Work required: Which lines of the records below contain the string "screenshot"? Report each of them.

Records shown:
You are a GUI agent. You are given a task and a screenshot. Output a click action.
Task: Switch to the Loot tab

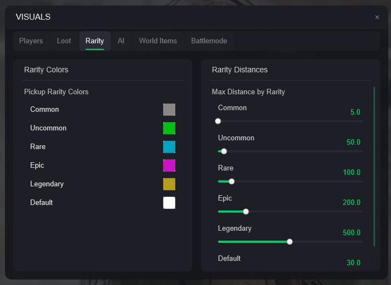point(64,41)
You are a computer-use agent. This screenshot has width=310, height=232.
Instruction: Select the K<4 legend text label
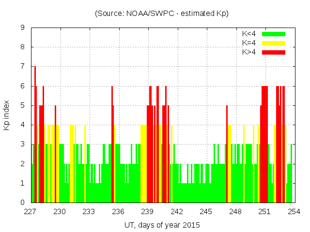(250, 34)
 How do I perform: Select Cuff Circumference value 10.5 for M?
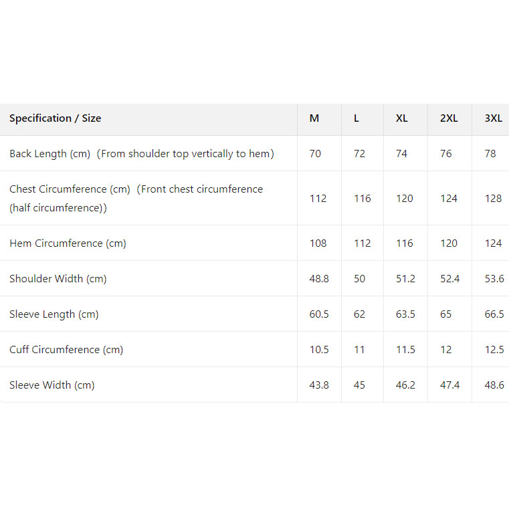(x=318, y=350)

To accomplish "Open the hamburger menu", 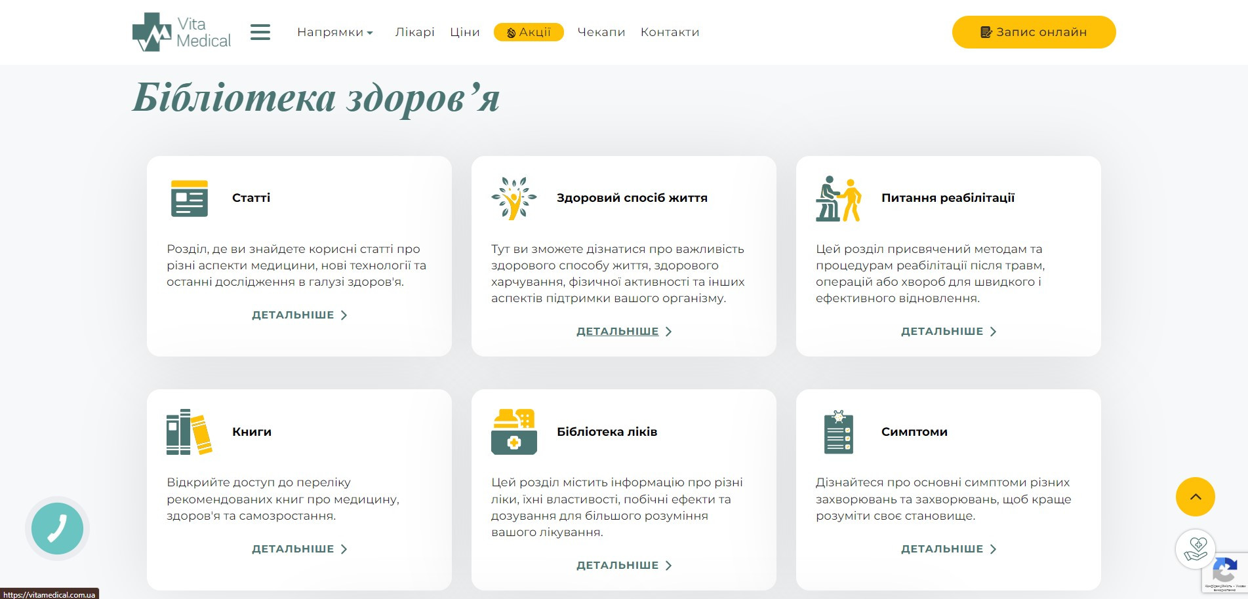I will click(260, 32).

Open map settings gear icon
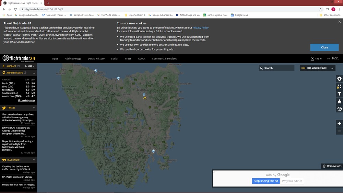click(339, 79)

Exercise response:
You are a GUI agent. You are given a task and a screenshot. Output a click action.
You are a computer-use agent. This screenshot has width=310, height=232.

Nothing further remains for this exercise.